A failed salt reduction strategy agreed between the Government and industry has led to thousands of extra cases of heart disease, stroke and stomach cancer, experts say.
In a damning study, researchers said the voluntary pact introduced in 2011 – known as the Public Health Responsibility Deal – led to people unnecessarily developing stomach cancer and cardiovascular disease, with hundreds dying as a result.
And they warned that unless urgent action is taken, then by 2025 more than 40,000 extra cases of disease and cancer may have occurred, with almost 9,000 deaths.
The team, from Imperial College London, Liverpool University and the University of Stirling, analysed the impact of the responsibility deal introduced in 2011 and the action taken before this period by the Food Standards Agency (FSA) to reduce the salt content of food.
They found the deal led to a slowdown in the reduction of salt in people’s diets, which they estimate has led to an extra 9,900 cases of heart disease and stroke between 2011 and 2018, with an extra 710 deaths from these diseases.
Furthermore, an extra 1,500 cases of stomach cancer are thought to have occurred over the same period, with an extra 610 deaths from this cancer.

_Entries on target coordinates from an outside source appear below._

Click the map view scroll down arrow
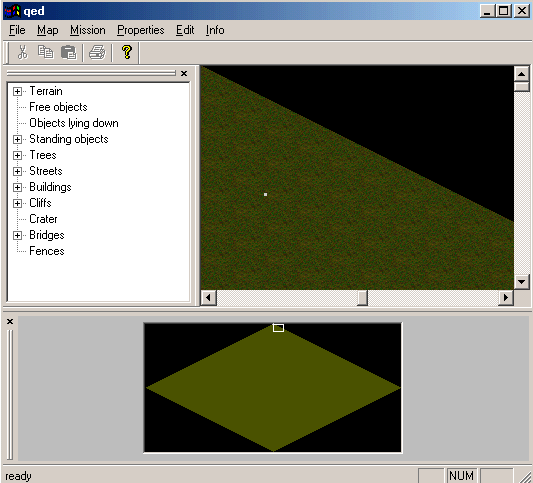 (x=521, y=282)
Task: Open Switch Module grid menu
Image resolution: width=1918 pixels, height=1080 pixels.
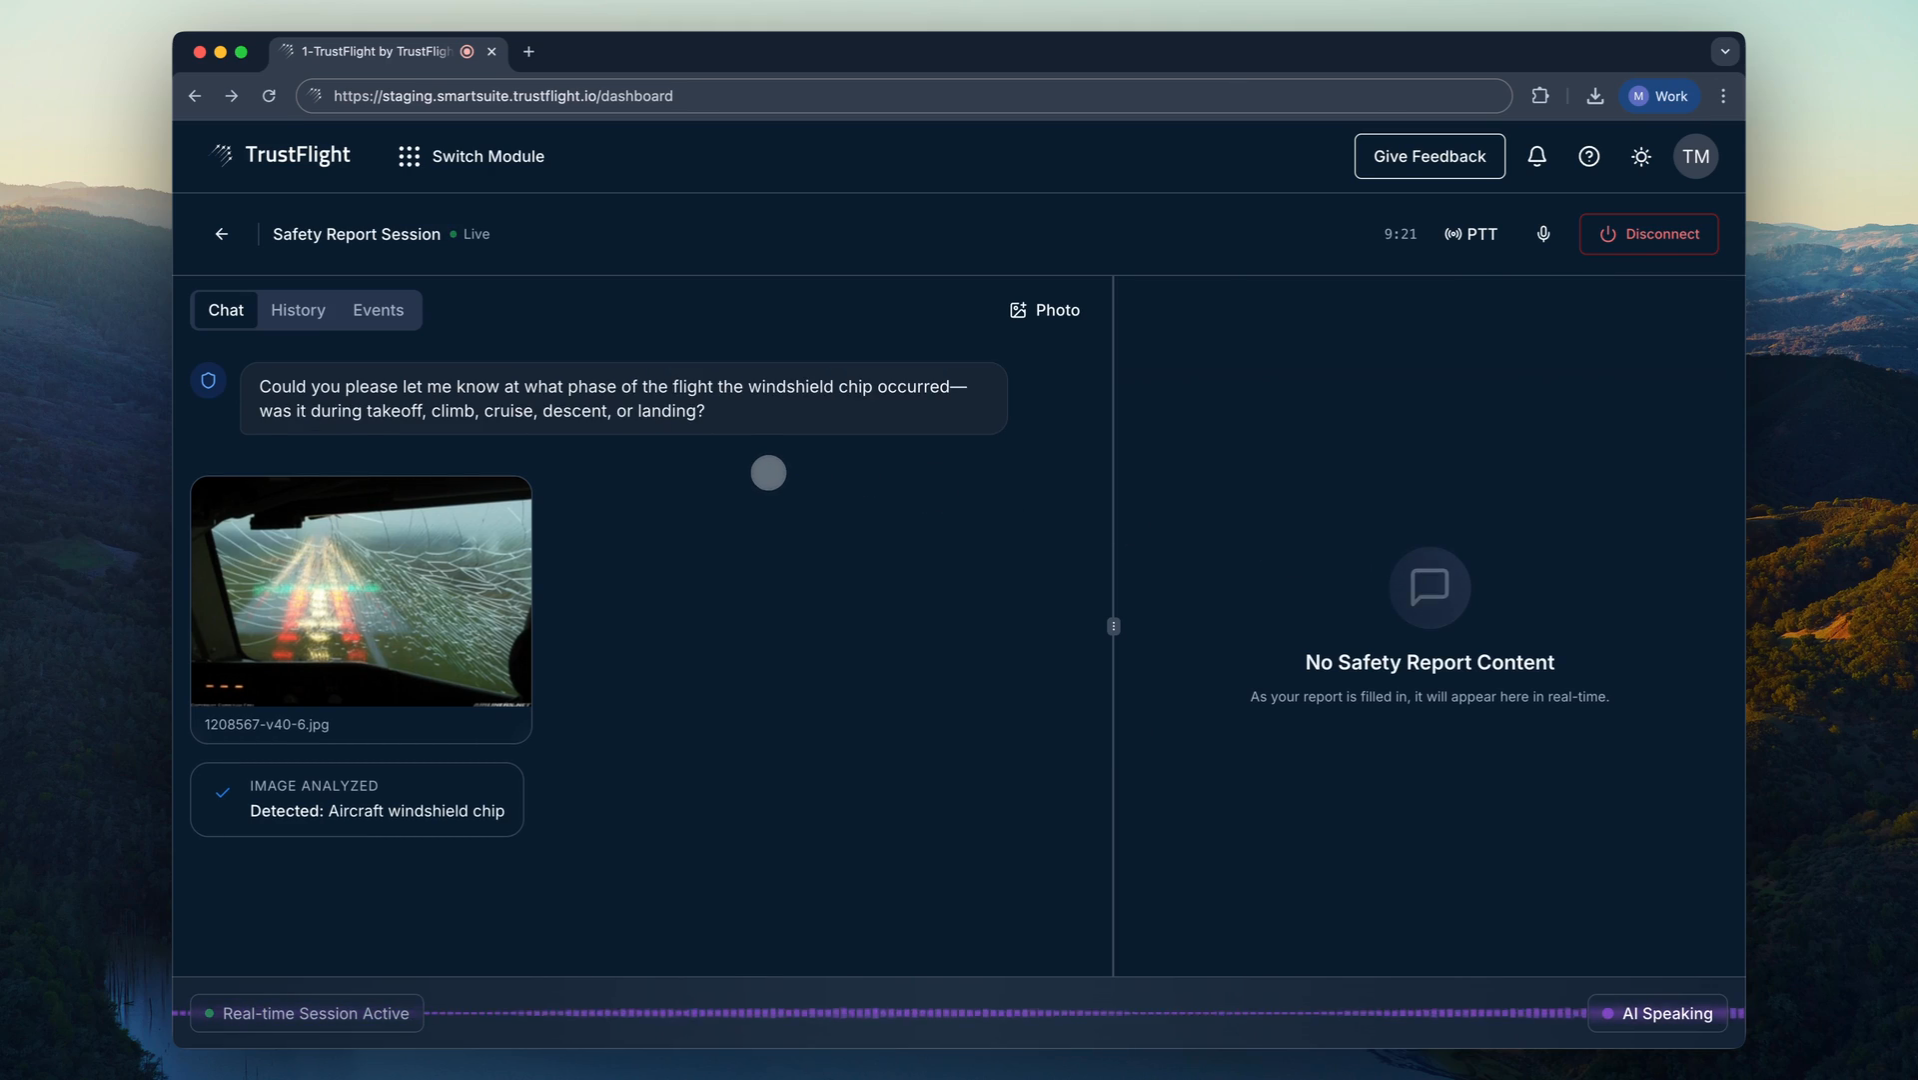Action: click(471, 156)
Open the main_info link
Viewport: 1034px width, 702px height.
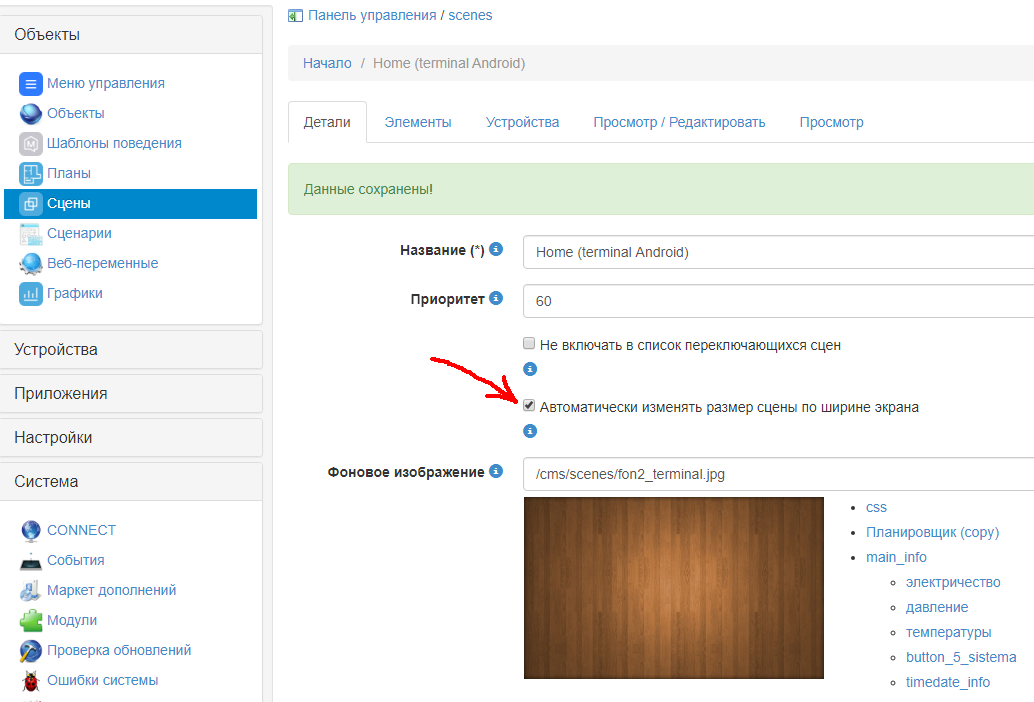[896, 557]
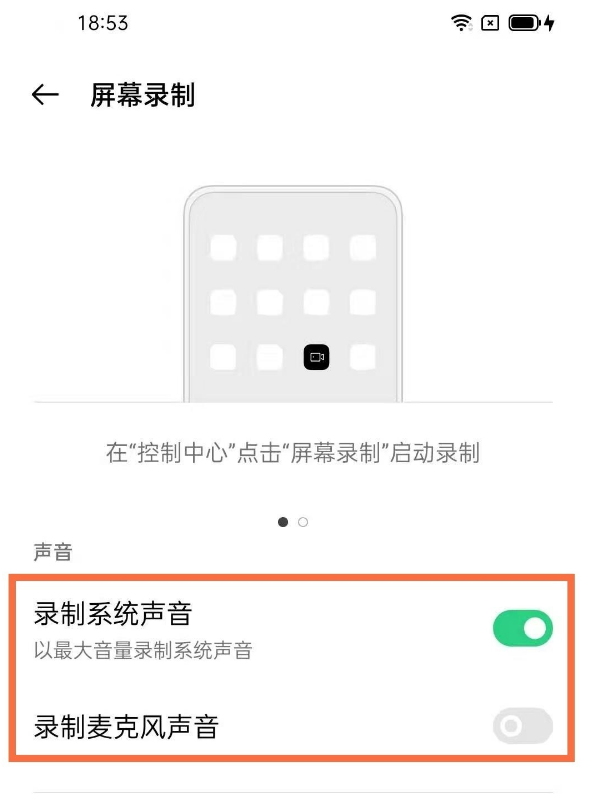
Task: Tap the screen recording camera icon in illustration
Action: click(317, 357)
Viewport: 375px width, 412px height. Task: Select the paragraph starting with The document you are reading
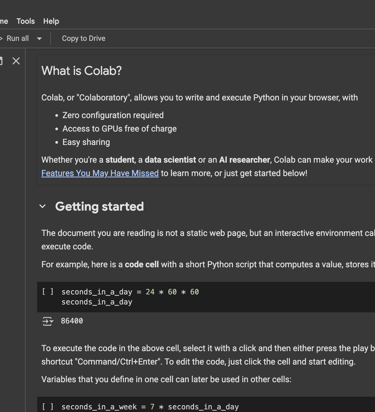pos(208,240)
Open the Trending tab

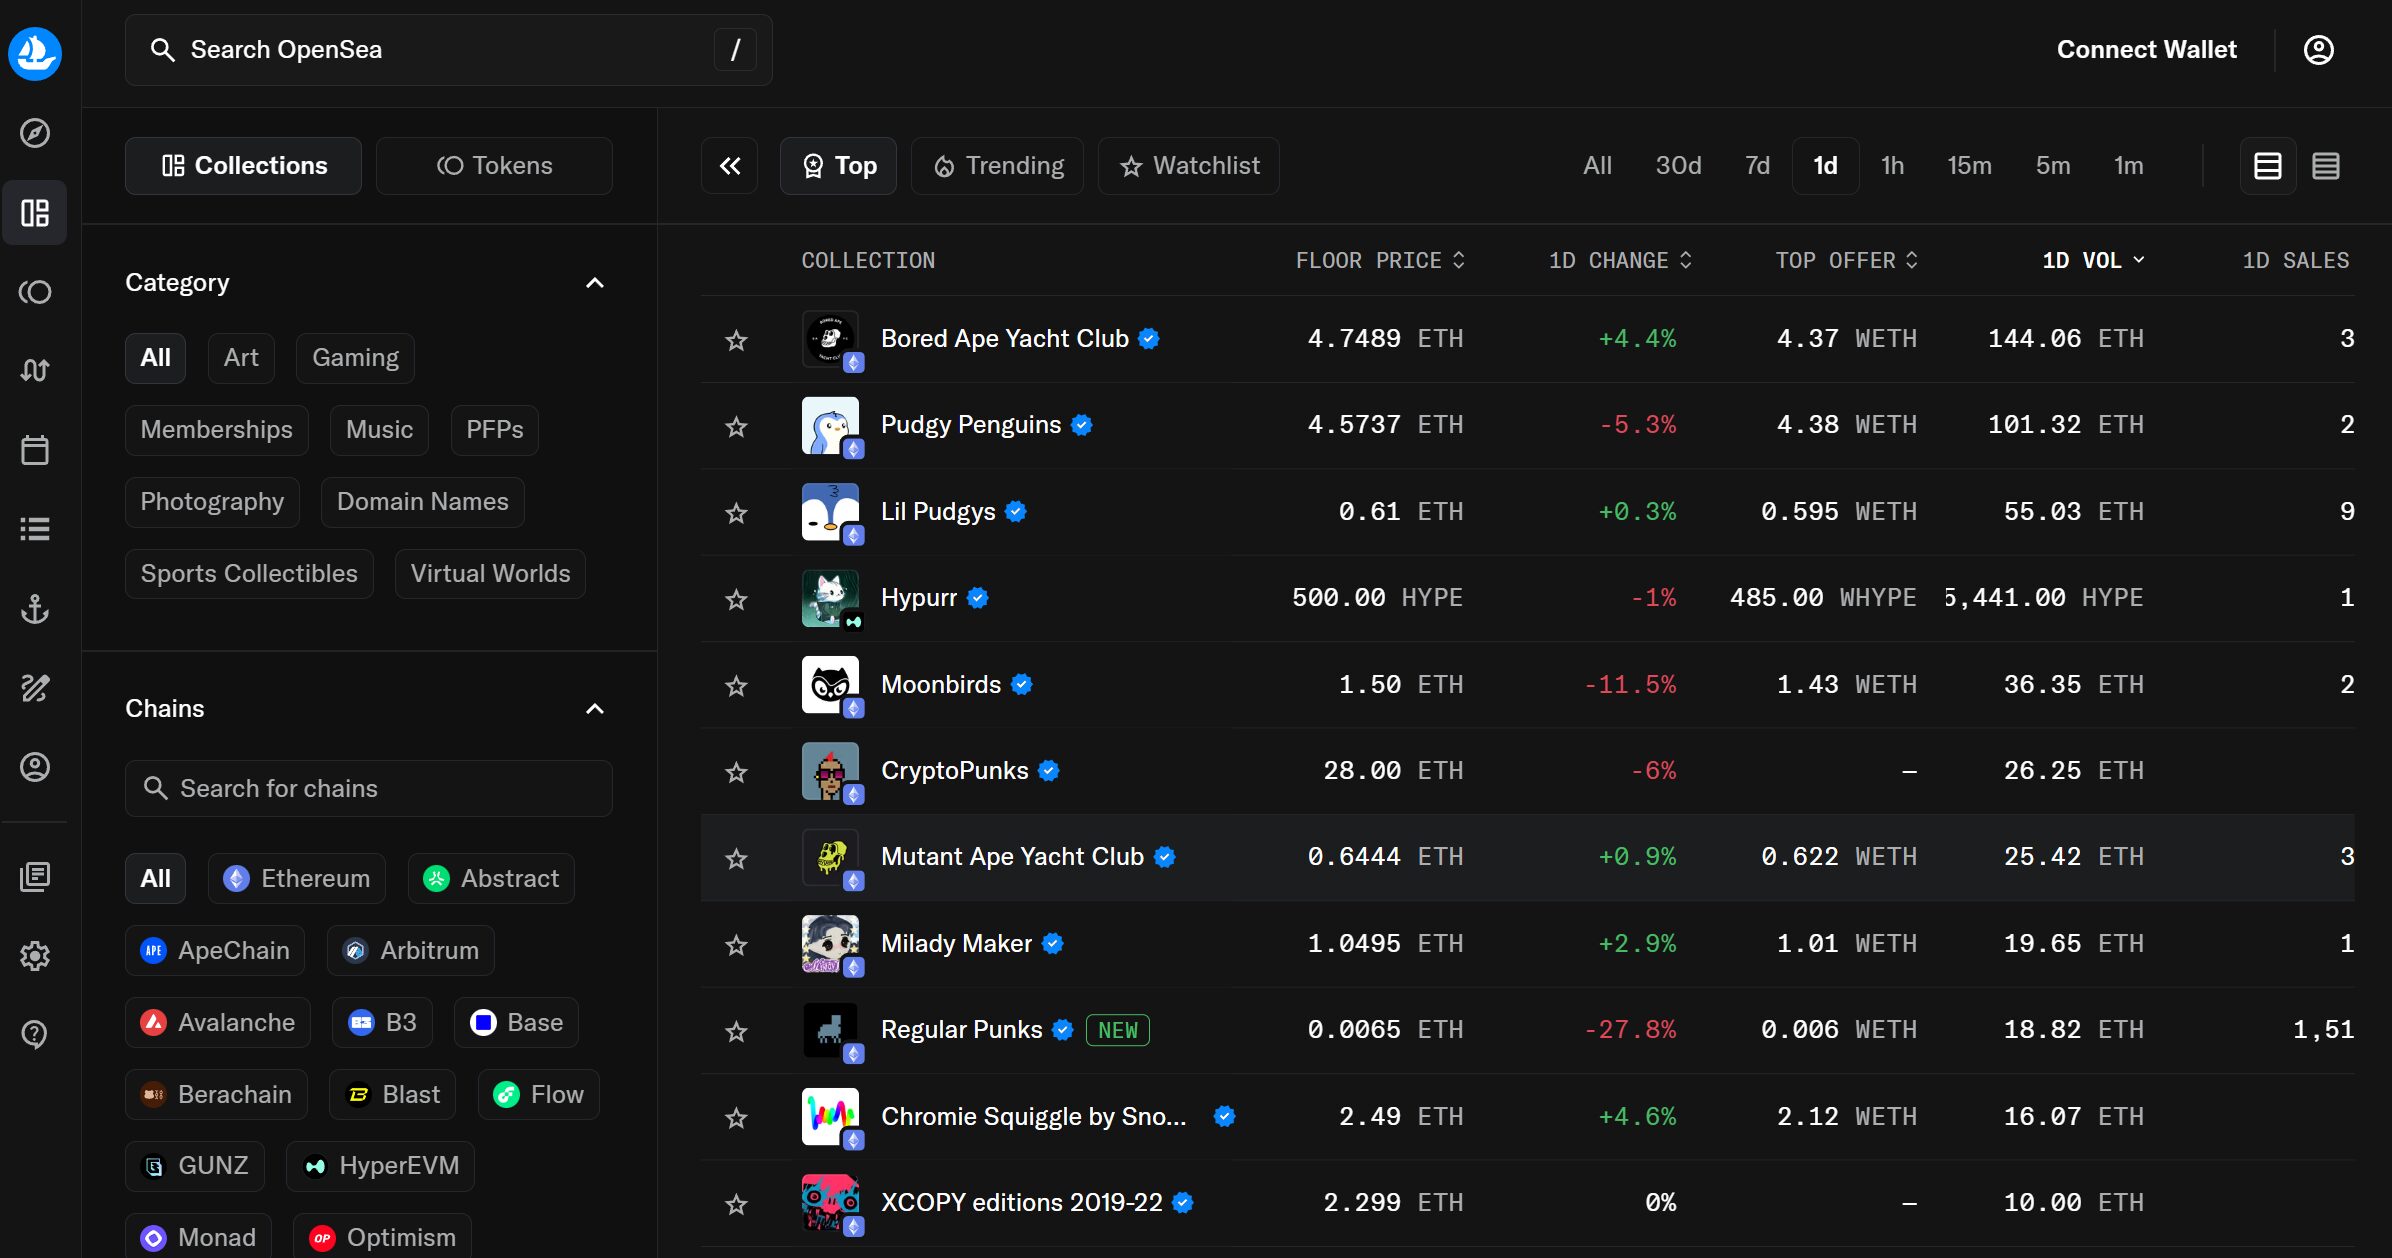[997, 166]
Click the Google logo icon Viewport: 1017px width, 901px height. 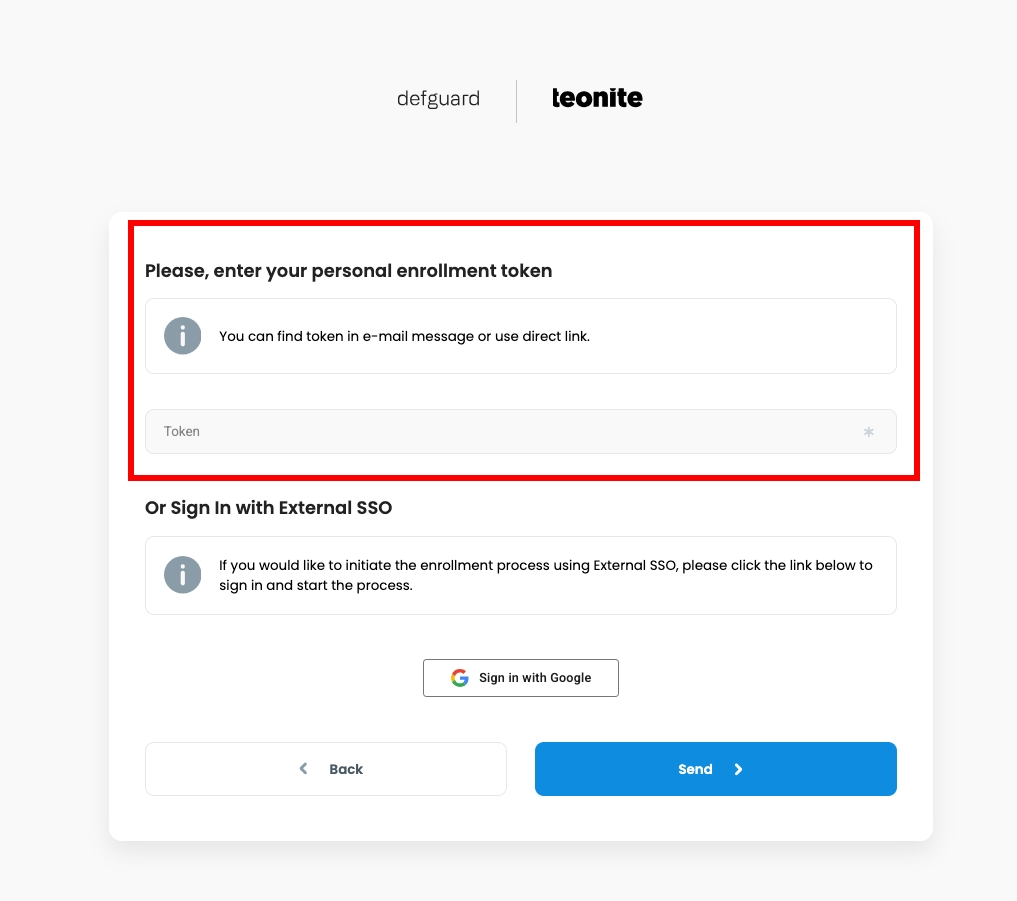tap(460, 678)
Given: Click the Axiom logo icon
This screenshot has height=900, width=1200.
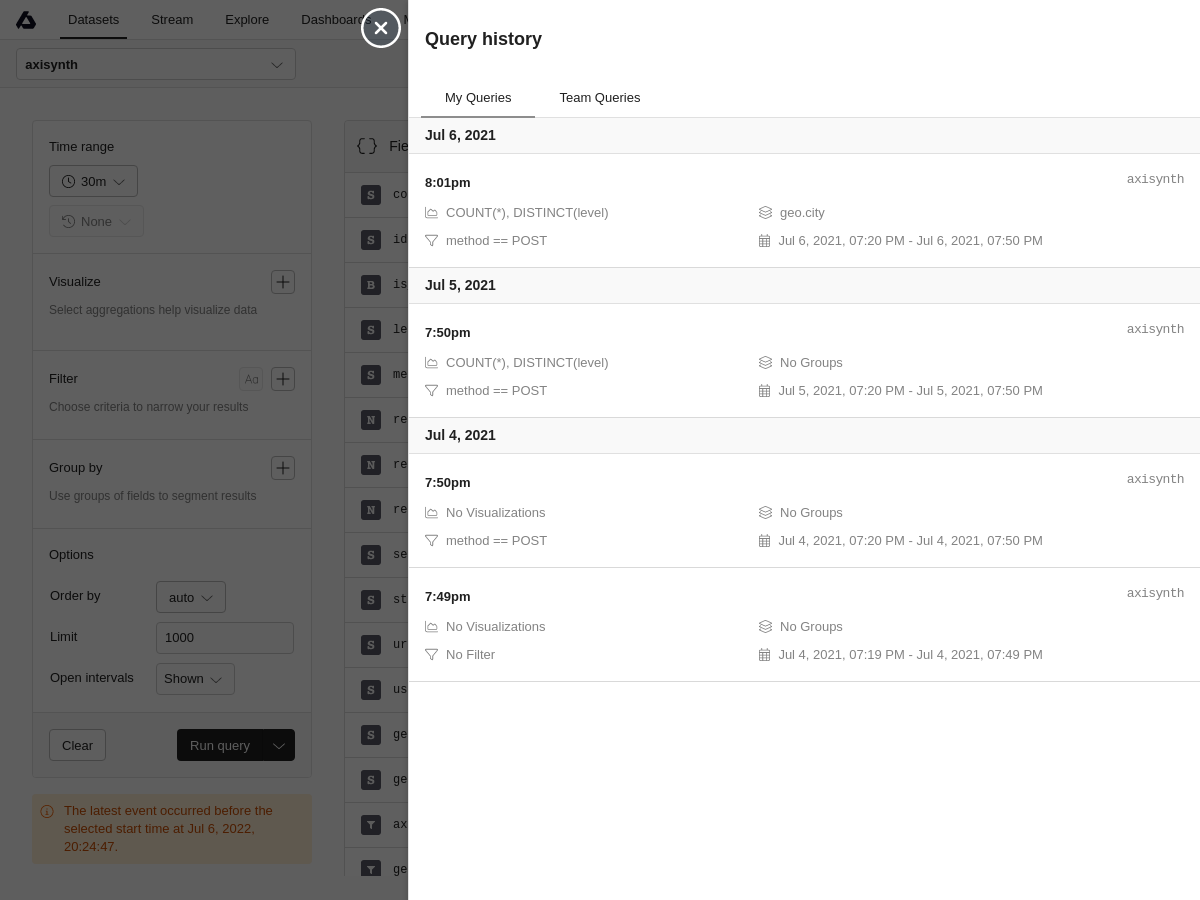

The team warned that if nothing changes from now until 2025, an estimated 35,000 extra cases of heart disease and stroke will have occurred since 2011, with an extra 6,400 deaths.
An extra 5,300 cases of stomach cancer may also have been diagnosed since 2011, with an extra 2,500 deaths from the disease.
In previous work, the FSA had voluntary agreements with industry to reformulate processed foods.
But crucially, according to the researchers, the FSA set targets with the threat of statutory imposition if these were not met.
One of the study authors, Professor Simon Capewell, from the University of Liverpool, said: “The policy messages from this dietary salt reduction analysis could not be clearer.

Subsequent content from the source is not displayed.